---------- QUOTED PASSAGE
US20260129787A1US 20260129787 A1US20260129787 A1US 20260129787A1US-20260129787-A1

Abstract

A system includes a multi-level structure, a fuel cell power generation system including a plurality of power modules and at least one step load module containing supercapacitors located on at least one level of the multi-level structure, and a data center located on the at least one level of the multi-level structure and electrically connected to the fuel cell power generation system.

Inventors

  • Razvan PANATI
  • Prasad PMSVVSV
  • Chad Pearson
  • Carl Cottuli

Assignees

  • BLOOM ENERGY CORPORATION

Dates

Publication Date
20260507
Application Date
20251105

Claims (20)

  1. 1 . A system, comprising: a multi-level structure; a fuel cell power generation system comprising a plurality of power modules and at least one step load module comprising supercapacitors located on the at least one level of the multi-level structure; and a data center located on the at least one level of the multi-level structure and electrically connected to the fuel cell power generation system.
  2. 2 . The system of claim 1 , wherein the data center is located on a different level of the multi-level structure from the fuel cell power generation system.
  3. 3 . The system of claim 2 , wherein the fuel cell power generation system is located on a first level of the multi-level structure, and the data center is located on an overlying level of the multi-level structure located above the first level.
  4. 4 . The system of claim 3 , wherein the fuel cell power generation system is located on the first level and a second level of the multi-level structure which overlies the first level, and the data center is located on a third level of the multi-level structure located above the first and the second levels.
  5. 5 . The system of claim 4 , wherein: the first level comprises a ground level; the second level comprises a top surface of metal racks that are supported by rack support posts standing on the ground level; and the third level comprises a platform that is supported by columns which are anchored to the ground level.
--------------------
---------- DATA LINES
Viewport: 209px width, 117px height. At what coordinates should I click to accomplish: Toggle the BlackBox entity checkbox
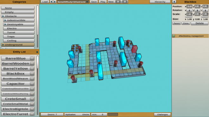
--------------------
[GOALS]
(a) Which company does the patent excerpt list as the assignee?
(b) Reproduce verbatim the portion of the patent excerpt that begins with the words containing "4. 4 . The system" and ends with "the ground level.".
The data shown above were drawn from a separate source and bear no relation to the patent excerpt.

[RESPONSES PER TASK]
(a) Bloom Energy Corporation.

(b)
4. 4 . The system of claim 3 , wherein the fuel cell power generation system is located on the first level and a second level of the multi-level structure which overlies the first level, and the data center is located on a third level of the multi-level structure located above the first and the second levels.
  5. 5 . The system of claim 4 , wherein: the first level comprises a ground level; the second level comprises a top surface of metal racks that are supported by rack support posts standing on the ground level; and the third level comprises a platform that is supported by columns which are anchored to the ground level.